**Exercise task**
Swap every "Instruction" in the lines below for "Command" and reproduce the rest unchanged.

Data lines
'''

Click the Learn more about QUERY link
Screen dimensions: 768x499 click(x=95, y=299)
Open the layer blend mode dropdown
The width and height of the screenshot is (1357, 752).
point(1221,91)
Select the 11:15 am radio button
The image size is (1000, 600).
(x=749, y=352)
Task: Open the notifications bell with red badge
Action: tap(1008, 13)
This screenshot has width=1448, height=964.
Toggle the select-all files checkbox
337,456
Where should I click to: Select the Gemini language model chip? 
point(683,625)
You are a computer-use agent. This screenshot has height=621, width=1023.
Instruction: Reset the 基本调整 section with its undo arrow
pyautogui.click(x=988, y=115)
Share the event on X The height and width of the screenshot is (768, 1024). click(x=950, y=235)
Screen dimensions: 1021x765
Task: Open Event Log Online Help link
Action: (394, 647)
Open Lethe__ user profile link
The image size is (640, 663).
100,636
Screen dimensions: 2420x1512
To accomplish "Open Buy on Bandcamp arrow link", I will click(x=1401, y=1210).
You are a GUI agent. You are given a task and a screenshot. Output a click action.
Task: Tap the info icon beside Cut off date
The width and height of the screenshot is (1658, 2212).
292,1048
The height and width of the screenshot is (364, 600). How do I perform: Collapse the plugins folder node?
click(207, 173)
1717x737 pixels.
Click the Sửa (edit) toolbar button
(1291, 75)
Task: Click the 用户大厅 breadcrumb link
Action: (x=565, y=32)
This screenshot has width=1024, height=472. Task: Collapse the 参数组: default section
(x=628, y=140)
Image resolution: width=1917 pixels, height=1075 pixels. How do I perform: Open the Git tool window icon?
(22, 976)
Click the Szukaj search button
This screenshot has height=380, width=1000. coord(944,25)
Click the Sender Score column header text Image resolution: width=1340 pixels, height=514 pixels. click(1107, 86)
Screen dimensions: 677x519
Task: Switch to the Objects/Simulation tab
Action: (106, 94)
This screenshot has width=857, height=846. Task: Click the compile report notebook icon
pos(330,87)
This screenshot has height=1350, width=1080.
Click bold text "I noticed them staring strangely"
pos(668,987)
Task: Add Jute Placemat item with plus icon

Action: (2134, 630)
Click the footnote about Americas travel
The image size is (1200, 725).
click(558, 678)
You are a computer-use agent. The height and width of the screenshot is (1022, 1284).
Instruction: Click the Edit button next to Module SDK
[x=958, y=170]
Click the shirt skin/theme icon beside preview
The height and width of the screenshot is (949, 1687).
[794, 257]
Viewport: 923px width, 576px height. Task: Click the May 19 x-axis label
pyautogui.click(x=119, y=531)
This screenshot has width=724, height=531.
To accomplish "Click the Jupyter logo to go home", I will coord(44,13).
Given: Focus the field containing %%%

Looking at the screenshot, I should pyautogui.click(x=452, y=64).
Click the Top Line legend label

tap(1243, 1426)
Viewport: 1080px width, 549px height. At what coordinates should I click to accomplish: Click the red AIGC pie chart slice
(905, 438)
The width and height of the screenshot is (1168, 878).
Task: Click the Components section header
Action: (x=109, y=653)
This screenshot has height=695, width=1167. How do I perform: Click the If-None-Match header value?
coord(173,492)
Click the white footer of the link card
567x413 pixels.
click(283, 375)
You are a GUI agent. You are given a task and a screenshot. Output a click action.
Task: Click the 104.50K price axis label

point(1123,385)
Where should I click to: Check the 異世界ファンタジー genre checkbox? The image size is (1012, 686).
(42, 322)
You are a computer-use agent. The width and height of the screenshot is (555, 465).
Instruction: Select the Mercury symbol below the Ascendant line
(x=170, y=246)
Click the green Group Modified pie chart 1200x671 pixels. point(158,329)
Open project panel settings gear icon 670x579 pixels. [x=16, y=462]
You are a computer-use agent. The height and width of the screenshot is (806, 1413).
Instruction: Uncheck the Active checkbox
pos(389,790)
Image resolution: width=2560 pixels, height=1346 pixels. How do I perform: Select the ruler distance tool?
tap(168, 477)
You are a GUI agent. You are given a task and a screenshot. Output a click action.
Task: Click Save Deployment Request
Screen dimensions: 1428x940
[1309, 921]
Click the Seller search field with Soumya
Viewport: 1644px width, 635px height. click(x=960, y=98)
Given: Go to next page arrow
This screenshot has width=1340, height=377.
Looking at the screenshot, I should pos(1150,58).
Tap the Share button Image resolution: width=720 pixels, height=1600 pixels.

'''

**Exercise output**
Click the Learn more about QUERY link
Screen dimensions: 768x499 click(x=95, y=299)
Open the layer blend mode dropdown
The width and height of the screenshot is (1357, 752).
point(1221,91)
Select the 11:15 am radio button
The image size is (1000, 600).
(x=749, y=352)
Task: Open the notifications bell with red badge
Action: tap(1008, 13)
This screenshot has width=1448, height=964.
Toggle the select-all files checkbox
337,456
Where should I click to: Select the Gemini language model chip? 
point(683,625)
You are a computer-use agent. This screenshot has height=621, width=1023.
Command: Reset the 基本调整 section with its undo arrow
pyautogui.click(x=988, y=115)
Share the event on X The height and width of the screenshot is (768, 1024). click(x=950, y=235)
Screen dimensions: 1021x765
Task: Open Event Log Online Help link
Action: (394, 647)
Open Lethe__ user profile link
The image size is (640, 663).
100,636
Screen dimensions: 2420x1512
To accomplish "Open Buy on Bandcamp arrow link", I will click(x=1401, y=1210).
You are a GUI agent. You are given a task and a screenshot. Output a click action.
Task: Tap the info icon beside Cut off date
The width and height of the screenshot is (1658, 2212).
292,1048
The height and width of the screenshot is (364, 600). How do I perform: Collapse the plugins folder node?
click(207, 173)
1717x737 pixels.
Click the Sửa (edit) toolbar button
(1291, 75)
Task: Click the 用户大厅 breadcrumb link
Action: (x=565, y=32)
This screenshot has width=1024, height=472. Task: Collapse the 参数组: default section
(x=628, y=140)
Image resolution: width=1917 pixels, height=1075 pixels. How do I perform: Open the Git tool window icon?
(22, 976)
Click the Szukaj search button
This screenshot has height=380, width=1000. coord(944,25)
Click the Sender Score column header text Image resolution: width=1340 pixels, height=514 pixels. click(1107, 86)
Screen dimensions: 677x519
Task: Switch to the Objects/Simulation tab
Action: (106, 94)
This screenshot has width=857, height=846. Task: Click the compile report notebook icon
pos(330,87)
This screenshot has height=1350, width=1080.
Click bold text "I noticed them staring strangely"
pos(668,987)
Task: Add Jute Placemat item with plus icon

Action: (2134, 630)
Click the footnote about Americas travel
The image size is (1200, 725).
click(558, 678)
You are a computer-use agent. The height and width of the screenshot is (1022, 1284).
Command: Click the Edit button next to Module SDK
[x=958, y=170]
Click the shirt skin/theme icon beside preview
The height and width of the screenshot is (949, 1687).
[794, 257]
Viewport: 923px width, 576px height. Task: Click the May 19 x-axis label
pyautogui.click(x=119, y=531)
This screenshot has width=724, height=531.
To accomplish "Click the Jupyter logo to go home", I will coord(44,13).
Given: Focus the field containing %%%

Looking at the screenshot, I should pyautogui.click(x=452, y=64).
Click the Top Line legend label

tap(1243, 1426)
Viewport: 1080px width, 549px height. At what coordinates should I click to accomplish: Click the red AIGC pie chart slice
(905, 438)
The width and height of the screenshot is (1168, 878).
Task: Click the Components section header
Action: (x=109, y=653)
This screenshot has height=695, width=1167. How do I perform: Click the If-None-Match header value?
coord(173,492)
Click the white footer of the link card
567x413 pixels.
click(283, 375)
You are a GUI agent. You are given a task and a screenshot. Output a click action.
Task: Click the 104.50K price axis label

point(1123,385)
Where should I click to: Check the 異世界ファンタジー genre checkbox? The image size is (1012, 686).
(42, 322)
You are a computer-use agent. The width and height of the screenshot is (555, 465).
Command: Select the Mercury symbol below the Ascendant line
(x=170, y=246)
Click the green Group Modified pie chart 1200x671 pixels. point(158,329)
Open project panel settings gear icon 670x579 pixels. [x=16, y=462]
You are a computer-use agent. The height and width of the screenshot is (806, 1413).
Command: Uncheck the Active checkbox
pos(389,790)
Image resolution: width=2560 pixels, height=1346 pixels. How do I perform: Select the ruler distance tool?
tap(168, 477)
You are a GUI agent. You are given a task and a screenshot. Output a click action.
Task: Click Save Deployment Request
Screen dimensions: 1428x940
[1309, 921]
Click the Seller search field with Soumya
Viewport: 1644px width, 635px height. click(x=960, y=98)
Given: Go to next page arrow
This screenshot has width=1340, height=377.
Looking at the screenshot, I should pos(1150,58).
Tap the Share button Image resolution: width=720 pixels, height=1600 pixels.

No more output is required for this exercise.